[INPUT — start]

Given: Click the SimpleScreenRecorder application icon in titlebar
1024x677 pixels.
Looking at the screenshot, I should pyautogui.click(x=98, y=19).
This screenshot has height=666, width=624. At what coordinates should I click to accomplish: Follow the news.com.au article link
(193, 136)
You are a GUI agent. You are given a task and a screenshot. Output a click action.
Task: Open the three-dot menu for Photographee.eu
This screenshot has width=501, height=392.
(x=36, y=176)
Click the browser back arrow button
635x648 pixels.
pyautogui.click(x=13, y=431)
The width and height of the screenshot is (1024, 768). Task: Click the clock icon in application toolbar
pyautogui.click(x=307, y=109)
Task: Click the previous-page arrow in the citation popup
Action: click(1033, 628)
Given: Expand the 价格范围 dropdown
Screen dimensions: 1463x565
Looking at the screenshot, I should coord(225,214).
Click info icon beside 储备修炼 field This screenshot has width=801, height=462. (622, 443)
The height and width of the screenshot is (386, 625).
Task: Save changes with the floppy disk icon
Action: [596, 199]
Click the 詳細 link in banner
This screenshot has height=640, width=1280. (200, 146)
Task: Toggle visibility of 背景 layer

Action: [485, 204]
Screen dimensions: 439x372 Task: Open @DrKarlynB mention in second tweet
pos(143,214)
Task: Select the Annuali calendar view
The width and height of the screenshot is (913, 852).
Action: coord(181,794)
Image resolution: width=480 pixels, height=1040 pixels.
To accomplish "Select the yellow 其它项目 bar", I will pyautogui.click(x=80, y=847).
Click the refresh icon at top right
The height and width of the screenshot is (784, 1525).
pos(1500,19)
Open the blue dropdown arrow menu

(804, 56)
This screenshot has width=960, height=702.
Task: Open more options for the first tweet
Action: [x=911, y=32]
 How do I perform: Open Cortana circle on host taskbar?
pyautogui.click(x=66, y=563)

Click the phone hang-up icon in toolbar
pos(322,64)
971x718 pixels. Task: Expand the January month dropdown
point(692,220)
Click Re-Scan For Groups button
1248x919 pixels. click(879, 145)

[INPUT — finish]

TASK REQUIREMENTS
Return exactly the opening lines of the listing above, ending with the line that has "You are a GUI".

SOLUTION
Given: Click the SimpleScreenRecorder application icon in titlebar
1024x677 pixels.
Looking at the screenshot, I should pyautogui.click(x=98, y=19).
This screenshot has height=666, width=624. At what coordinates should I click to accomplish: Follow the news.com.au article link
(193, 136)
You are a GUI agent. You are given a task and a screenshot. Output a click action.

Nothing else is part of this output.